Most recently, a team of future-focused scientists used supercomputing power to optimise codes and transform the financial market analysis process. Researchers reported these findings to be highly beneficial in transforming the design and implementation processes of trading algorithms.
Big Data Analytics
Banks need to collect and process a massive volume of structured and unstructured data from multiple sources daily. Thus, they can better evaluate market dynamics and trends to identify business opportunities and offer personalised banking experiences to their users. Using HPCs to power AI and ML analytics systems makes the process seamless and more accurate, facilitating data-based and on-time decision-making.
Comparing Technologies: Mainframes vs. Supercomputers in Financial Institutions
Mainframes: The Banking Bedrock
Banks still use mainframes for:
- Handling high voluminous input/output banking operations
- Processing transactions reliably
- Enabling regulatory compliance
- Enabling backward compatibility with legacy tools
The excellent reliability, performance, security and scalability mainframes offer have made them staple in the banking sector, despite many predictions of their demise.
High-Performance Computing Systems: The Analytical Powerhouses
High-performance computing systems are great at:
- Processing thousands of datasets simultaneously
- Modelling complex mathematical computations
- Performing data analytics and helping design ML applications
The Broader Spectrum: Where Supercomputers Are Mainly Used
As we know, banks typically don’t use supercomputers.

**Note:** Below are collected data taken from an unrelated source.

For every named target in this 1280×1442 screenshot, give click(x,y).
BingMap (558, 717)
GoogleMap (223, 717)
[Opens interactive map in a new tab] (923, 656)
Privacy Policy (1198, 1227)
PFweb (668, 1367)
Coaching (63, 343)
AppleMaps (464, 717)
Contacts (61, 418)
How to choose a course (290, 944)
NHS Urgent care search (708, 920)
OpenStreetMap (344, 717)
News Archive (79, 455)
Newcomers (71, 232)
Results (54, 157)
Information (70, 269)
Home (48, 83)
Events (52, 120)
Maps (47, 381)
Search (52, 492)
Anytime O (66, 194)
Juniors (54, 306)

But where are these highly powerful machines used?
Scientific Research
Supercomputers were developed to facilitate scientific research. They have applications in:
- Genomics
- Climate modelling
- Physics simulation
- Developing complex engineering designs
Government and Defence
The powerful processing and computational power of supercomputers play a critical role in facilitating the tasks in the government and defence sector. They widely use these massive powerhouses for complex simulation, data analysis and bringing new technologies to life. For example:
- Government agencies use supercomputers for:
- Cosmic modelling
- Understanding the pattern of climate change
- Statistical analysis for economic forecasting
- The defence sector uses supercomputers to:
- Design and validate powerful weapons
- Strengthen their defence mechanism
Energy Sector
These machines are also used in the energy sector to:
- Simulate nuclear reactors in nuclear power plants
- Optimise power grids
The Quantum Frontier: Banking’s Next Computing Revolution
While yet to come to the mainstream, it’s predicted that quantum computing is the next superpower that would revolutionise banking systems. Research is ongoing to develop real-life applications of quantum computing in banking.

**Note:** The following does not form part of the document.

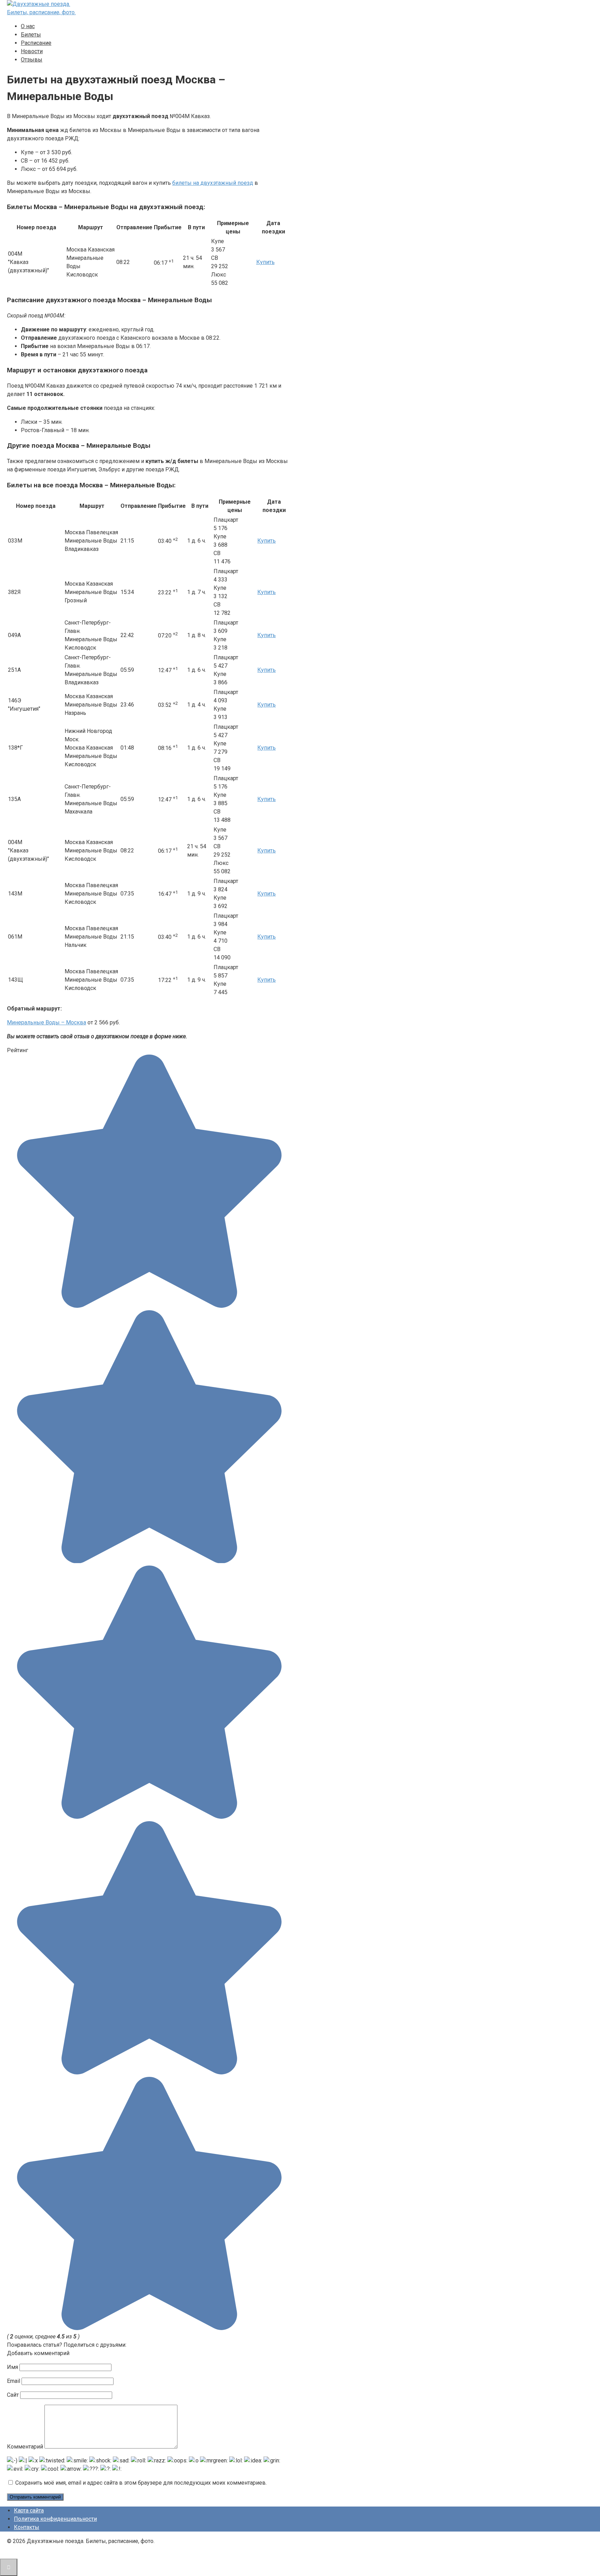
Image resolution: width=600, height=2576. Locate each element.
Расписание (36, 43)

Many top-tier financial institutions, like JP Morgan and HSBC, are already investing in developing in-house quantum computing teams to transform their banking operations.
The Future of Supercomputing in Banking and Beyond
To sum up, that day is not a long way off when the boundaries between supercomputing and financial operations would blur making banking more reliable, prompter, accurate and transformed. Operations like algorithmic trading, risk assessment, threat detection, etc., would be more efficiently done and double down the capabilities of mainframe systems.
While banks don’t typically operate true supercomputers in the traditional sense, the financial sector continues to push the boundaries of computational capability. High-performance computing systems power critical functions like risk assessment, fraud detection, and algorithmic trading, complementing the reliable transaction processing of mainframe systems.